*YOUR INSTRUCTIONS*: Would you please output the lines of the data below from the one containing "You are a computer-use" to the end, exactly and with nothing added?

START DATASET EXTRACT

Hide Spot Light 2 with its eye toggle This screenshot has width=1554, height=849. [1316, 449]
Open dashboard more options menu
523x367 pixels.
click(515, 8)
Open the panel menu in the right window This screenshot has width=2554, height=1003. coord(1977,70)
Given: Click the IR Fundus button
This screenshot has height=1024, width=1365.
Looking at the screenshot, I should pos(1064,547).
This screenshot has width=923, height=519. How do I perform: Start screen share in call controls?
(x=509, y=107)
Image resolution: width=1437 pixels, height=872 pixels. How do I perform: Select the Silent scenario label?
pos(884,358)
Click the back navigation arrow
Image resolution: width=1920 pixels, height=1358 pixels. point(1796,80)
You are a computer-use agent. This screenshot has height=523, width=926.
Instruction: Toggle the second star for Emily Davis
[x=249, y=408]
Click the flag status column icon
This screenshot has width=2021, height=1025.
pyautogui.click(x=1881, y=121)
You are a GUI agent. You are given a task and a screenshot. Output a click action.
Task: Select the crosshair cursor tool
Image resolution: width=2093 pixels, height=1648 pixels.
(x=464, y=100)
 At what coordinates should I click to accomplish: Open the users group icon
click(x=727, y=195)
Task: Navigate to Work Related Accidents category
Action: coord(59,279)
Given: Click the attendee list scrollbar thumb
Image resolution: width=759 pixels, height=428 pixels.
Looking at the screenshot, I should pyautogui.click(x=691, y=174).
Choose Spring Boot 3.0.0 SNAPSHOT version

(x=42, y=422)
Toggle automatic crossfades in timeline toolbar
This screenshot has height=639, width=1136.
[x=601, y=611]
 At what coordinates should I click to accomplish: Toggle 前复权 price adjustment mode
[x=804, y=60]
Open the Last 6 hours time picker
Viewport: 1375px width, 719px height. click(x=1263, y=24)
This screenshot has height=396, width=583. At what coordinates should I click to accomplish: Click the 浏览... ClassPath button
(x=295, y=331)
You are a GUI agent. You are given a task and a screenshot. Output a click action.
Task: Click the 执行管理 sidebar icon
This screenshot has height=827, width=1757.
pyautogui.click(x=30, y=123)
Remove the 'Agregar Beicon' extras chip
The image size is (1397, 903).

END DATASET EXTRACT

*ANSWER TO THE EXERCISE*:
You are a computer-use agent. This screenshot has height=523, width=926.
Instruction: Toggle the second star for Emily Davis
[x=249, y=408]
Click the flag status column icon
This screenshot has width=2021, height=1025.
pyautogui.click(x=1881, y=121)
You are a GUI agent. You are given a task and a screenshot. Output a click action.
Task: Select the crosshair cursor tool
Image resolution: width=2093 pixels, height=1648 pixels.
(x=464, y=100)
 At what coordinates should I click to accomplish: Open the users group icon
click(x=727, y=195)
Task: Navigate to Work Related Accidents category
Action: coord(59,279)
Given: Click the attendee list scrollbar thumb
Image resolution: width=759 pixels, height=428 pixels.
Looking at the screenshot, I should pyautogui.click(x=691, y=174).
Choose Spring Boot 3.0.0 SNAPSHOT version

(x=42, y=422)
Toggle automatic crossfades in timeline toolbar
This screenshot has height=639, width=1136.
[x=601, y=611]
 At what coordinates should I click to accomplish: Toggle 前复权 price adjustment mode
[x=804, y=60]
Open the Last 6 hours time picker
Viewport: 1375px width, 719px height. click(x=1263, y=24)
This screenshot has height=396, width=583. At what coordinates should I click to accomplish: Click the 浏览... ClassPath button
(x=295, y=331)
You are a GUI agent. You are given a task and a screenshot. Output a click action.
Task: Click the 执行管理 sidebar icon
This screenshot has height=827, width=1757.
pyautogui.click(x=30, y=123)
Remove the 'Agregar Beicon' extras chip
The image size is (1397, 903).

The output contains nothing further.